Opera NOVA presented “Treemonisha.”
A cast of Opera NOVA singers and dancers held the rapt attention of hundreds of school children Feb. 28-March 4 with singing, dancing and bright costumes for the first-ever 45-minute performance of Scott Joplin’s opera “Treemonisha.”
“We felt it was important to expose our students to various kinds of arts and music, including opera,” said Tracey Houston, a teacher at Drew Elementary School in Arlington.
What was the opera about? “There were bad people and they were all punished but in the end everyone was happy,” said one small child. That about sums up the story of 18-year-old Treemonisha, who is kidnaped by people who practice magic in a community of former slaves. But Treemonisha, who has been educated, talks the townspeople into forgiving them. The importance of education is a theme of the opera, written by the ragtime king in 1910, but largely overlooked since then. Artistic Director Jose Sacin took the score and shortened it, with hopes that other opera companies will use it as well.
Children loved screaming when the practitioners of magic ran through the aisles carrying huge brightly colored masks to ward off evil spirits. “I liked it when the guy kicked the bad guy with his leg,” said one young spectator. Most of the students were told about the story in advance by teachers who received study guides from Opera NOVA and its president, Miriam Miller.
Pupils, some as young as 4, were brought in yellow school buses from the District of Columbia and Northern Virginia to the production at Thomas Jefferson Middle School Theater, complete with orchestra pit and 11 musicians. Sacin opened the show by having the musicians come on stage to demonstrate and play each individual instrument, quizzing the children about which one it was.

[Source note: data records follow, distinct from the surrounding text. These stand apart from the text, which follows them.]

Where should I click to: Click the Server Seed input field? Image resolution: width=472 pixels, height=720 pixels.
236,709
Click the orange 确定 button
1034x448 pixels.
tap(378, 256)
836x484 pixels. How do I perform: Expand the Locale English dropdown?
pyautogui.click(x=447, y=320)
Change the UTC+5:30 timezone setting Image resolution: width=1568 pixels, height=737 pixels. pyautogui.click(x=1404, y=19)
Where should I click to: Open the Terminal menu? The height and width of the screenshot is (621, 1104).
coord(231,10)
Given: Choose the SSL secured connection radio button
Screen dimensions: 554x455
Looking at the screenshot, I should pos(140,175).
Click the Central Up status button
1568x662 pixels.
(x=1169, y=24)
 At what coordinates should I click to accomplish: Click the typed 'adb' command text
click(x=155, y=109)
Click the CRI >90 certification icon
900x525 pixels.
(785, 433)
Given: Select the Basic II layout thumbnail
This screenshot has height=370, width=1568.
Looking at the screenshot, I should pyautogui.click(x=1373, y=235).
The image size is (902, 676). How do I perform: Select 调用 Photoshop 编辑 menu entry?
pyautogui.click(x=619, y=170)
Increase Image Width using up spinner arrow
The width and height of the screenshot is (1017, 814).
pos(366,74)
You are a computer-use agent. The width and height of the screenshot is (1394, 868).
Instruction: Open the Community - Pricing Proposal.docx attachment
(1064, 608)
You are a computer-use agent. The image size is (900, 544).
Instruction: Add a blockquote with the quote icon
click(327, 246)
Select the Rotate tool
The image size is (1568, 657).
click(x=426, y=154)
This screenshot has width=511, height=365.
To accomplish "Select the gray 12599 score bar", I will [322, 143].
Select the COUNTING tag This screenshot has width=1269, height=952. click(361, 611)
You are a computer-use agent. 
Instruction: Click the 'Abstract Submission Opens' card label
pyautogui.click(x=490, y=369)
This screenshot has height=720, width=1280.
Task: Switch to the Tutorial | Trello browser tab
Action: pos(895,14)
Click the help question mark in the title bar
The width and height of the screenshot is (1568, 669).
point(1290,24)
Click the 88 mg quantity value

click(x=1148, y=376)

An open dance sequence with richly colored lighting pantomimed the story before the actors took stage. The opera, directed by Roger Riggle, was put on by professional singers and actors recruited by Riggle, Sacin and others. Treemonisha was played by Jocelyn Hunt. Other key players were Sam Keeler, Elise Jenkins, Matthew Woorman, Alex Albuquerque, Dwight Smith and Angelica Brooks. Stage manager was Bryan Boyd, and a barbershop-style quartet was led by George Hobart.
Opera NOVA, previously known as the Opera Guild of Northern Virginia, puts on musical productions to expose children, seniors and minorities to opera and other music that is often neglected.